Search term "Expand": copy each line of the data containing it.

*** Opening of Records supplied ***

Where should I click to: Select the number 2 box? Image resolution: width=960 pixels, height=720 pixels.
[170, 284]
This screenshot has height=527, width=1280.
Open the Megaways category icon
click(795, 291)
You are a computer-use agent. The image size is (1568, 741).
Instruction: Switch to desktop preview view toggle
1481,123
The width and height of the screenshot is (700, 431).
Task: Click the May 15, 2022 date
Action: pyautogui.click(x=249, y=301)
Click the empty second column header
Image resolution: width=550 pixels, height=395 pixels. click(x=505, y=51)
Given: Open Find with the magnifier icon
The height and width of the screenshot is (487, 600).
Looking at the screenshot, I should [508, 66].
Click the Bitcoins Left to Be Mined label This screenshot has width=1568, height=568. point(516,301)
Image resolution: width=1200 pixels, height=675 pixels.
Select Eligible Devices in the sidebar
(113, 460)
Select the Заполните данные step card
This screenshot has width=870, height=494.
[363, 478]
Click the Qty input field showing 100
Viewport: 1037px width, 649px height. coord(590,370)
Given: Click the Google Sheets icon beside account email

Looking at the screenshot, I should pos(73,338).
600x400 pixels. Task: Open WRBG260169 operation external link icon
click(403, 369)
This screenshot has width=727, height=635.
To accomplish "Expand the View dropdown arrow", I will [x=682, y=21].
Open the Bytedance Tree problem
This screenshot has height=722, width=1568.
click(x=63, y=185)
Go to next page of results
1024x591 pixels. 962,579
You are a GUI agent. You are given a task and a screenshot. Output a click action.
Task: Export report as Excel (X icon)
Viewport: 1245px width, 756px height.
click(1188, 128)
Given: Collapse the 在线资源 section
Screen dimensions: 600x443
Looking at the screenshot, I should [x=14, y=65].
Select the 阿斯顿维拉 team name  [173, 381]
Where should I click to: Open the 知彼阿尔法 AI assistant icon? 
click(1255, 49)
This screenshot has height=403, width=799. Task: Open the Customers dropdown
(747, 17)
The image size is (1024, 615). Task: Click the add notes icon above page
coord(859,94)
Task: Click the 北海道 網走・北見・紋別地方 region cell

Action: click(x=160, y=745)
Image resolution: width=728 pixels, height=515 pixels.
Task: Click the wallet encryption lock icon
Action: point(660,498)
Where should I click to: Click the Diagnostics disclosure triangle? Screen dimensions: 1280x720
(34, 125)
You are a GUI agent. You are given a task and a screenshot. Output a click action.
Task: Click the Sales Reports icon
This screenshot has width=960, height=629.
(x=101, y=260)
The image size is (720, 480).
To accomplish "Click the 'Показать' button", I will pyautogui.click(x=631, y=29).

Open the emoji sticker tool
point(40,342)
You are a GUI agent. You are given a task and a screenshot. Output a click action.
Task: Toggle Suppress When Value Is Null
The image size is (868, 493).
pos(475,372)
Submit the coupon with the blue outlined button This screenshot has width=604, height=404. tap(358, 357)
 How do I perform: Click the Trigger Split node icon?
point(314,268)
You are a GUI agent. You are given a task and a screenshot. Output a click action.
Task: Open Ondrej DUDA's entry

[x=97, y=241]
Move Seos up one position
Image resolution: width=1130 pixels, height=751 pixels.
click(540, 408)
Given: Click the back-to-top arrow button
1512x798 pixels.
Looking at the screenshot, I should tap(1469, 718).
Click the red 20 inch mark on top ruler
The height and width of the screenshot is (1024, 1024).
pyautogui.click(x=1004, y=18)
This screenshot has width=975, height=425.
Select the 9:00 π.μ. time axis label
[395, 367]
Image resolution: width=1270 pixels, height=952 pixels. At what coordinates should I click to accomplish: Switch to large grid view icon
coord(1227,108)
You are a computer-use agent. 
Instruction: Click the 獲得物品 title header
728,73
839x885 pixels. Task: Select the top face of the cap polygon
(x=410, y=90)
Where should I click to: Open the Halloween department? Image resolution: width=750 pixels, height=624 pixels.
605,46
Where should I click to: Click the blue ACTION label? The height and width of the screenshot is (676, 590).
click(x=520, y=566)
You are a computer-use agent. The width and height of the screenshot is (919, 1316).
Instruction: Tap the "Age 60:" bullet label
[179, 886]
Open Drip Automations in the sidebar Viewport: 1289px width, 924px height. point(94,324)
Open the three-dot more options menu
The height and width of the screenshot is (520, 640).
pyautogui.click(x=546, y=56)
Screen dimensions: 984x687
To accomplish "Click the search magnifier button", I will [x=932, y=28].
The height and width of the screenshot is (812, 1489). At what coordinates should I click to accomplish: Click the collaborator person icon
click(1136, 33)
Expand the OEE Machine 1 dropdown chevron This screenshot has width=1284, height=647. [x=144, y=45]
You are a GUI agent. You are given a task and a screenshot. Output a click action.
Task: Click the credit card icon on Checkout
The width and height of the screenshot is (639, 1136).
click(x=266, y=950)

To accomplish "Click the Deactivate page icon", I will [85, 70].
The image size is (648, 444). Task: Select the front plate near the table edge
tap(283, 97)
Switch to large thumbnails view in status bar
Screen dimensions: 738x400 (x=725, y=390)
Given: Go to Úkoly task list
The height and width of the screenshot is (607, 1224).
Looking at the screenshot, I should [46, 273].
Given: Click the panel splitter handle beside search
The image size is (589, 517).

*** Close of Records supplied ***

Final answer:
To accomplish "Expand the View dropdown arrow", I will [x=682, y=21].
Expand the OEE Machine 1 dropdown chevron This screenshot has width=1284, height=647. [x=144, y=45]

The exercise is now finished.